Historical comparations of censuses results

The problem is that there was a change, from an objective approach to a subjective declaration, with the phrasing varying from religious membership to religious affiliation.
A specific change occurred in Slovakia: in the 2001 and 2011 censuses, a double-barrelled question was entered, which defines confession as: 1) a "citizen’s participation in the religious life of a church" or 2) very vaguely indicated "relationship to a church". In addition, it listed only registered religious groups, which may influence and to some extent create the conviction that only registered groups are legitimate. Members of other religious groups, unregistered, may indicate their belonging in the column "other". Since 2001, people can only choose from a list of recognised churches, or choose "other", or "without confession" (2001, 2011).

Until 1950 Objective church membership (parish evidence)
1991 Subjective open question: What is your religious confession? Or without confession
2001 Subjective religious confession, Religious confession/church + list of 15 recognised churches, other, without confession
2011 Subjective religious confession, Subjective religious confession + list of 18 recognised churches, other, without confession

Slovakia and the surveys concerning religion

The different European surveys (ISSP, EVS, ESS, Aufbruch) use questions of various types, which brings them to measure different dimensions of religiosity: the type of relation to the church (formal membership or emotional link), the personal denominational identity, the personal affirmation of faith.
In Slovakia, in the frame of a national methodical investigation, questionnaires used in surveys were checked using an in-depth quality interview – a validation survey, in 2008 and 2014. The validation survey aimed at understanding how people comprehend individual questions, and how they answer in more details in standard interviews.
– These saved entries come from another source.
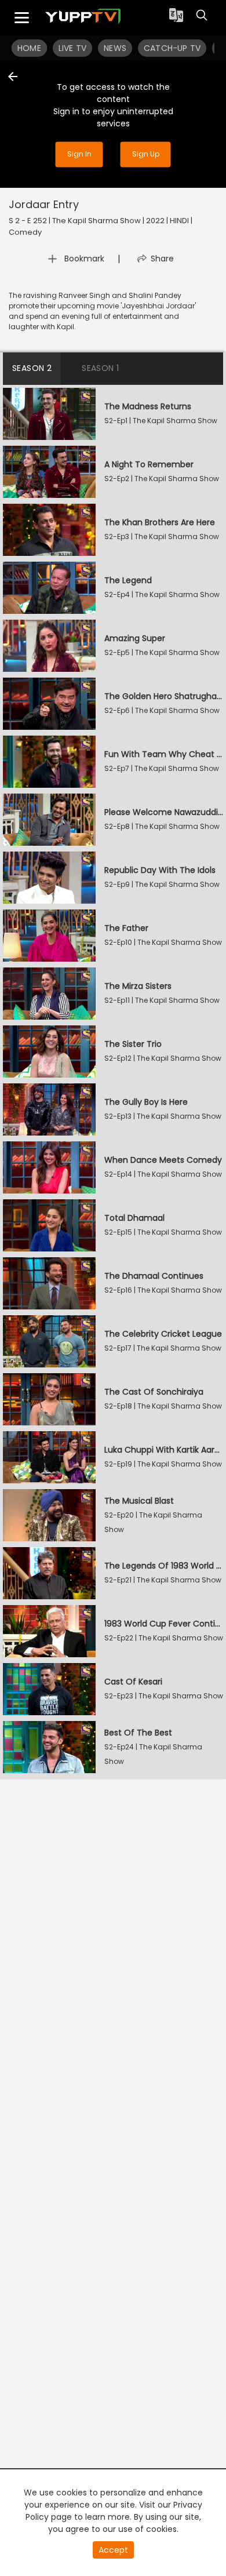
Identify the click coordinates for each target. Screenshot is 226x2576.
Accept (113, 2550)
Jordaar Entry (44, 204)
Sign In (79, 154)
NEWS (115, 48)
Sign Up (145, 154)
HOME (29, 48)
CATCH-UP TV (172, 48)
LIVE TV (72, 48)
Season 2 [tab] (32, 368)
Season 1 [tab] (100, 368)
It revealed that questions concerning the religious confession were understood by the people questioned to mean the tradition of the respondent’s community, or the confession of their broadly understood family. Hence, respondents did not evoke their personal relationship to a church or religion, but were rather speaking of a relationship of conformity to the group in which they usually live. This type of answer was also found for people who expressed their disbelief in God.